To be fair, not all sellers will be interested (or even understand) the concept outlined. Your better gamble is to locate a property that the owner has great interest in offering it, whether because of moving, a divorce settlement, or frustration with the people renting the place.
Actually, if you maybe currently renting and considering using this approach perhaps the owner would be happy to assist you! There are some variations that can be used depending upon you and your vendor. Do they want the market price or are they just desperate to get out from the monthly payments – maybe facing foreclosure?
The simplest method is to consider taking over their mortgage payments – called ‘assuming’ the mortgage. You will need to be approved by the original lender to presume the mortgage. If you can’t get approved for an assumable mortgage you may also try a ‘subject to’ assumption where you merely make payments while the property remains in the seller’s name.

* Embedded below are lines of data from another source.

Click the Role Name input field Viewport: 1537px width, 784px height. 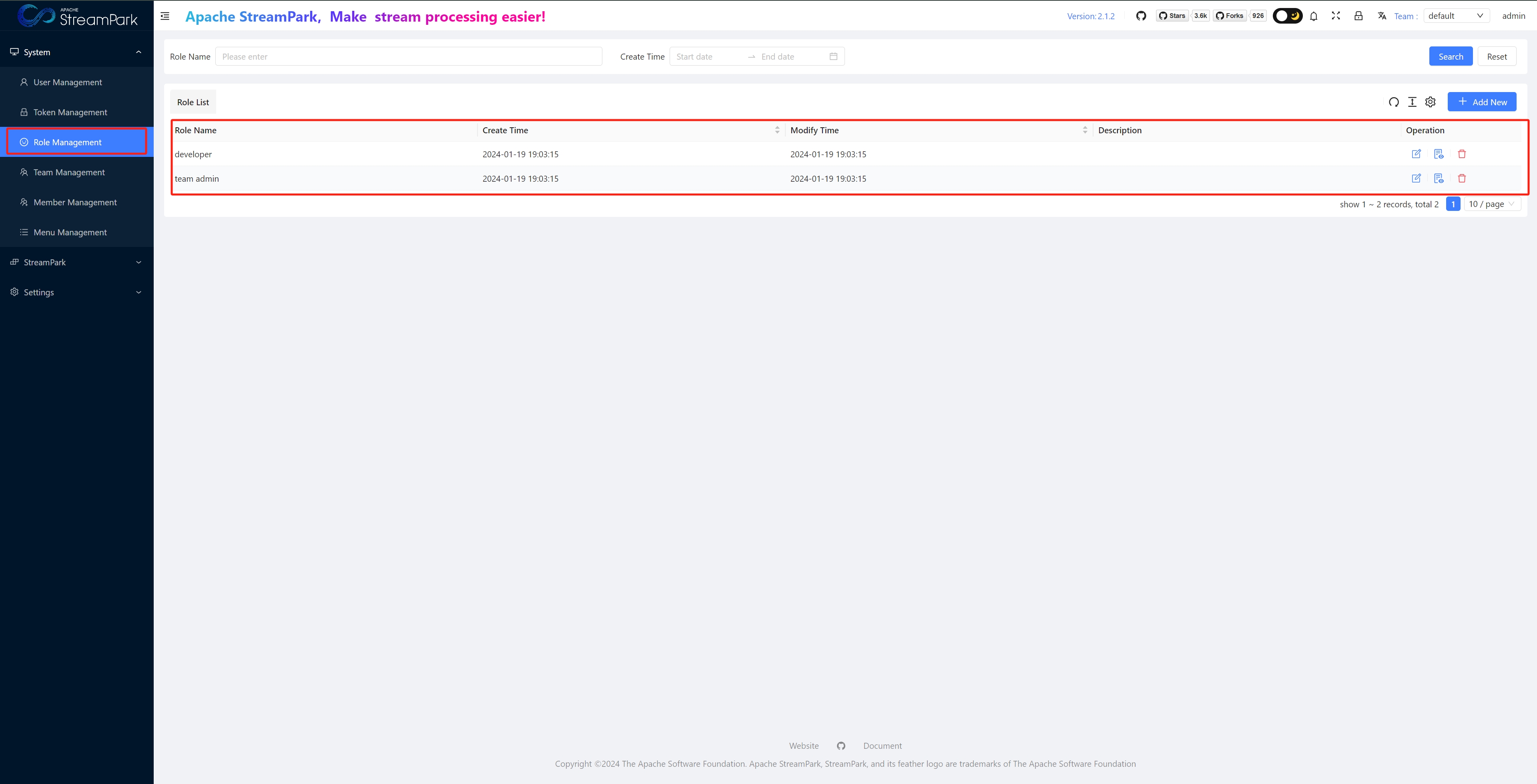408,57
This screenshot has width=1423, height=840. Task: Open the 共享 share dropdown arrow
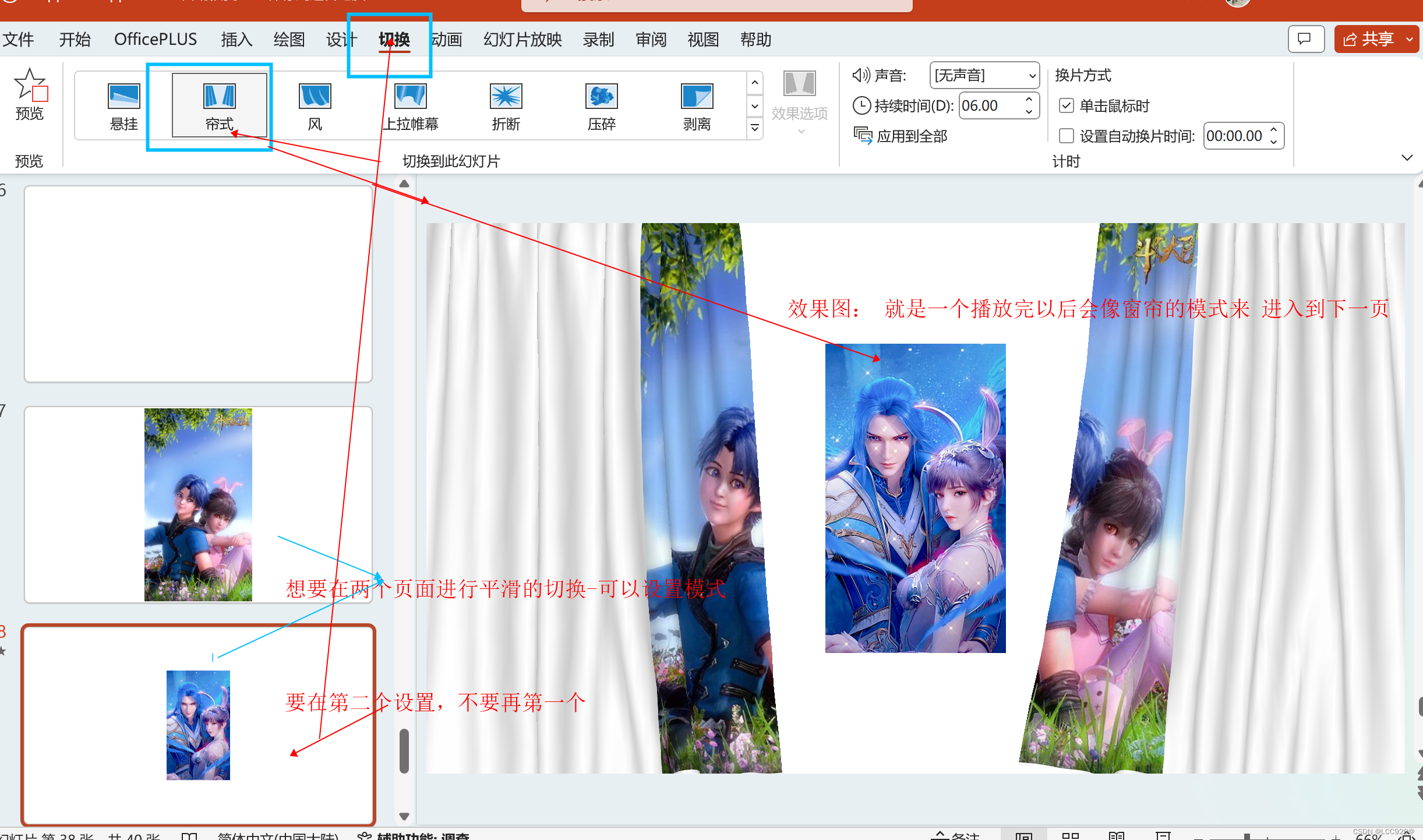tap(1409, 40)
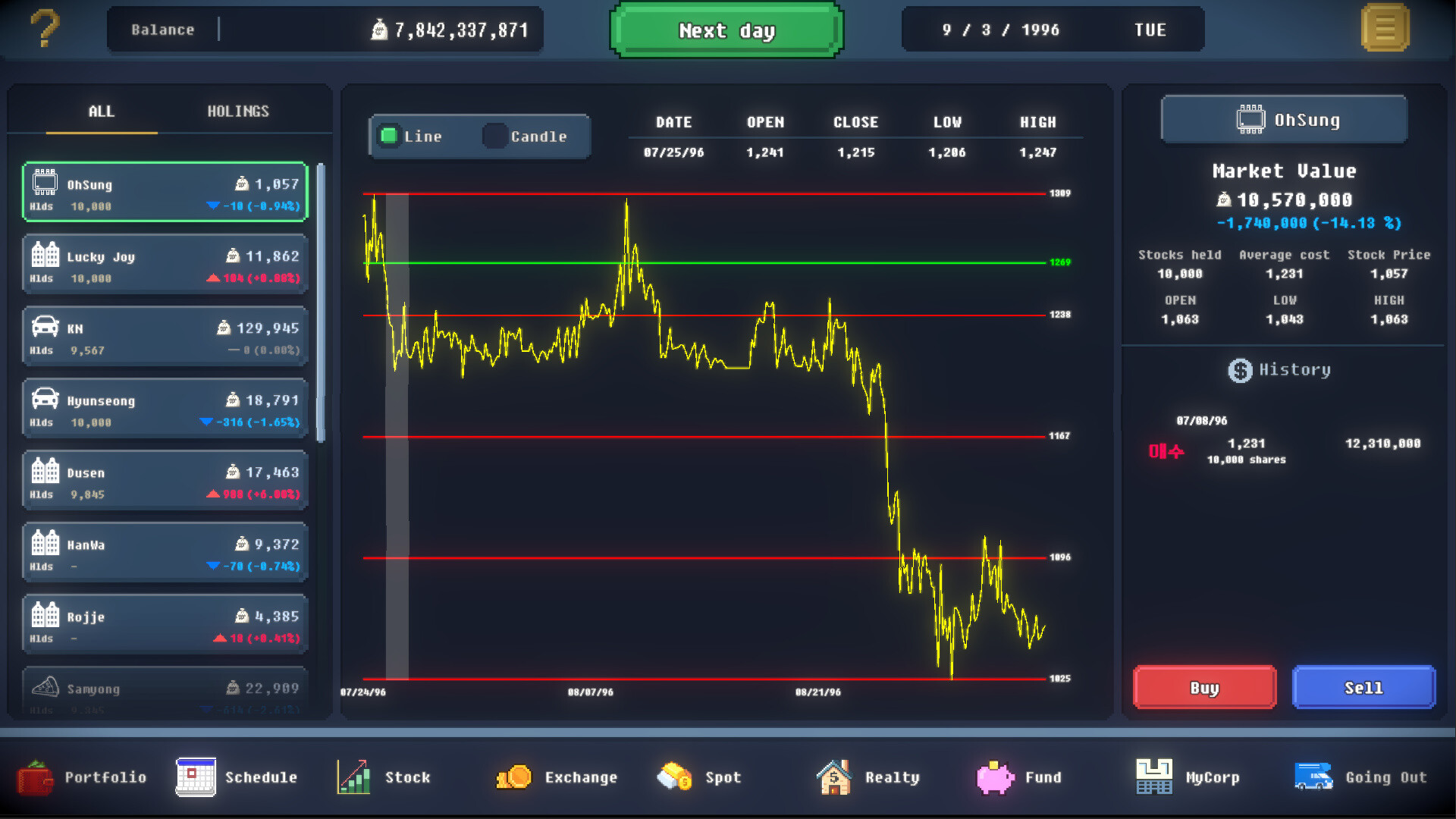Toggle the Line chart mode off
The height and width of the screenshot is (819, 1456).
pyautogui.click(x=415, y=136)
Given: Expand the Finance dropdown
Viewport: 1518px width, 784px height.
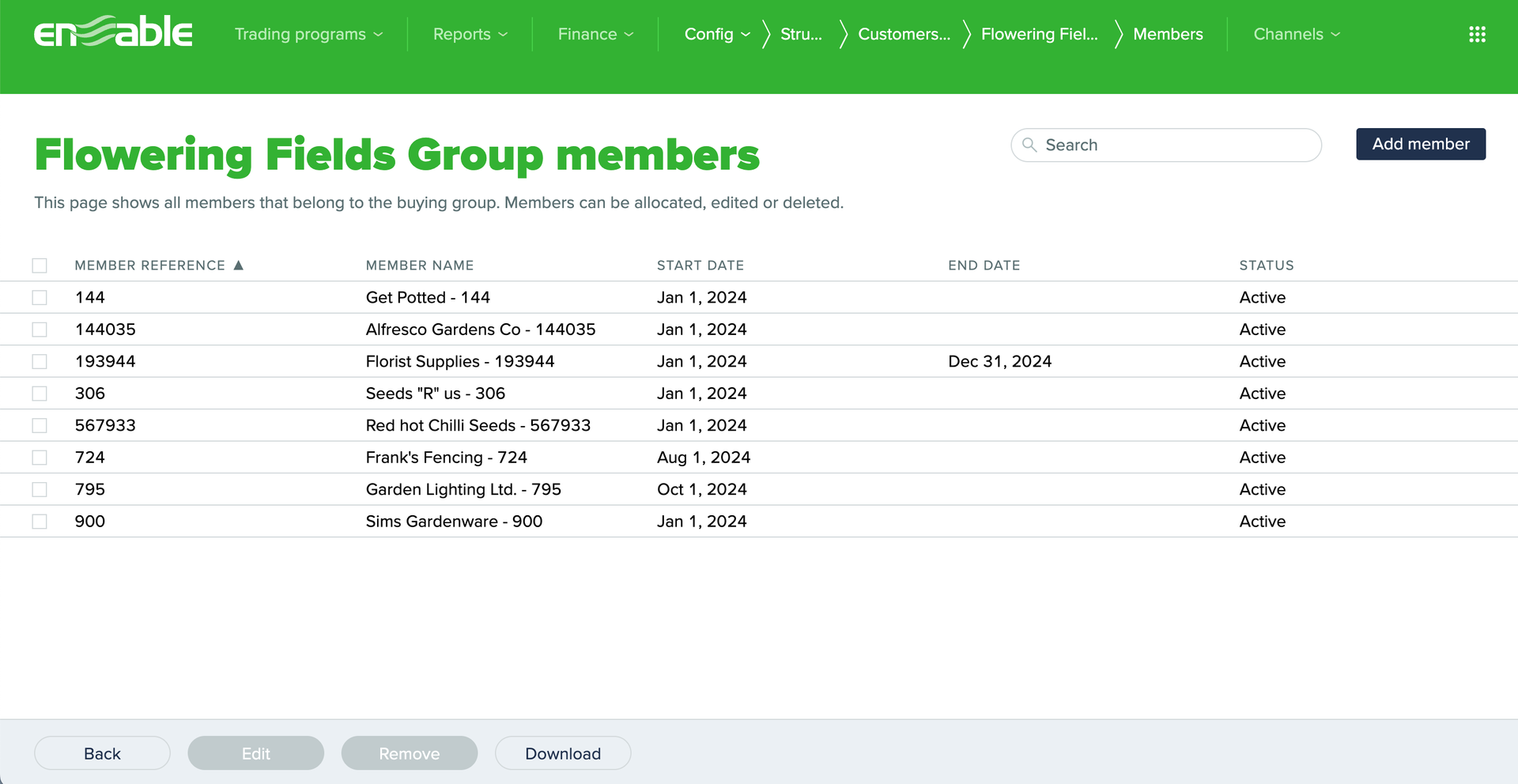Looking at the screenshot, I should click(x=595, y=34).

You take over the original mortgage and get a second mortgage on the remaining cost of the property with the seller. Offer a high, interest-only payment for a short time frame – two or 3 years. Rather than having the money sit down in a bank they can be collecting a high interest over two or three years with the remainder due in full at the end of the term.
When the term ceases you should be able to refinance the cost, or you could sell. Unless you struck a genuine bad market the value of the property should have risen by then.
A lot of mortgage lenders merely need to make a great investment. While your local bank may still shy away there are lots of financial lenders that would wish to make a deal. Financiers prefare property investing. The mortgage is mostly around 60-70% of the value of the property, so as long as they understand they get their money back in the value of the property if you default, they don’t care what kind of income you make. Complete the deal with a second mortgage created with the seller. In case you default they can still foreclose on the property and sell it, settling the existing mortgage with the proceeds.
Now you can see the entire picture. It is better that seller and buyer may work hand in hand. In the event they can’t wait for a sale, you can still give them their asking price with a little overall flexibility on their part.